**What is expected**
Set out the rows as a numbered list, starting at the line that contains "This screenshot has width=1125, height=319." and ending with the last of the rows, with blank lines left out. Leave the pictures out of the list.
══════
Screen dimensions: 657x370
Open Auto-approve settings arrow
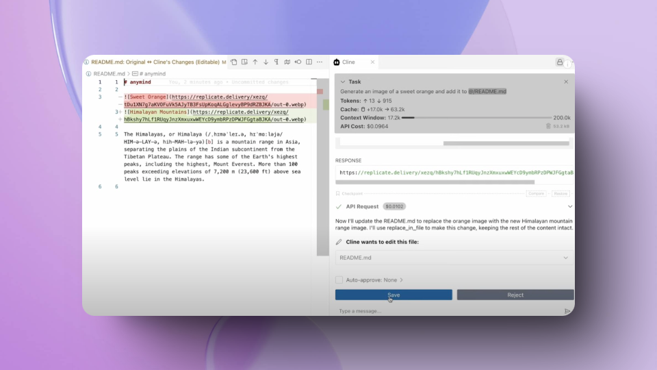coord(402,280)

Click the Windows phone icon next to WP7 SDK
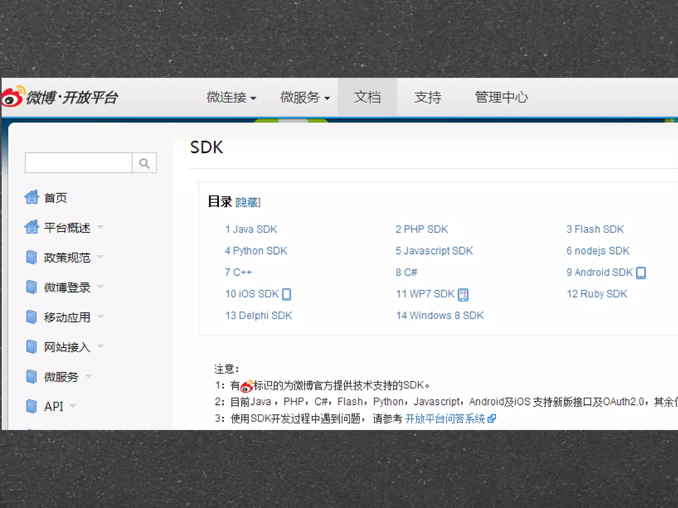coord(463,294)
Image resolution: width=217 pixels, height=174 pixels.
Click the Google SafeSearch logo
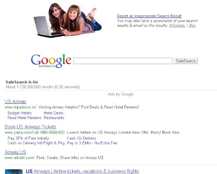(51, 61)
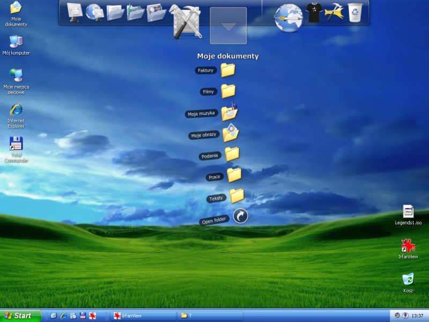Click the lightning bolt system tray icon
The height and width of the screenshot is (322, 429).
pos(405,316)
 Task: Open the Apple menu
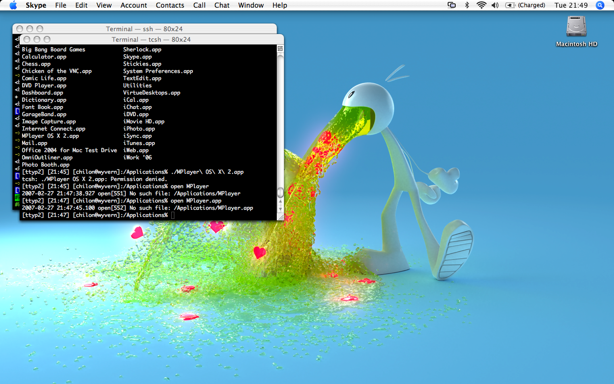13,5
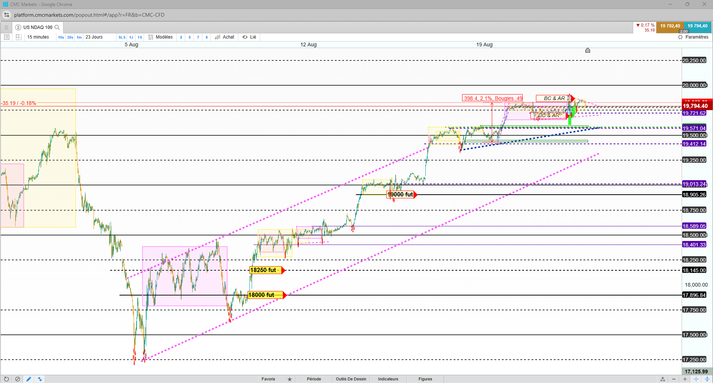
Task: Click the orange 19 792,40 sell price button
Action: (670, 27)
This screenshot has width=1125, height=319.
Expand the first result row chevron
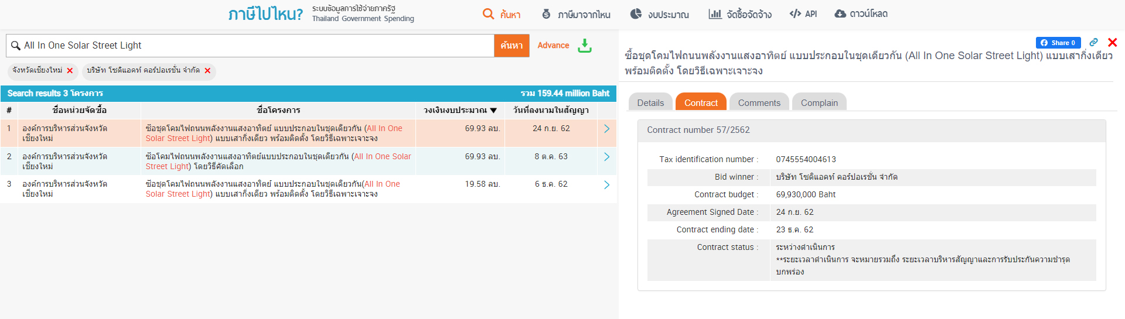point(606,129)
══════
**Result**
1. This screenshot has width=1125, height=319.
2. Expand the first result row chevron
3. point(606,129)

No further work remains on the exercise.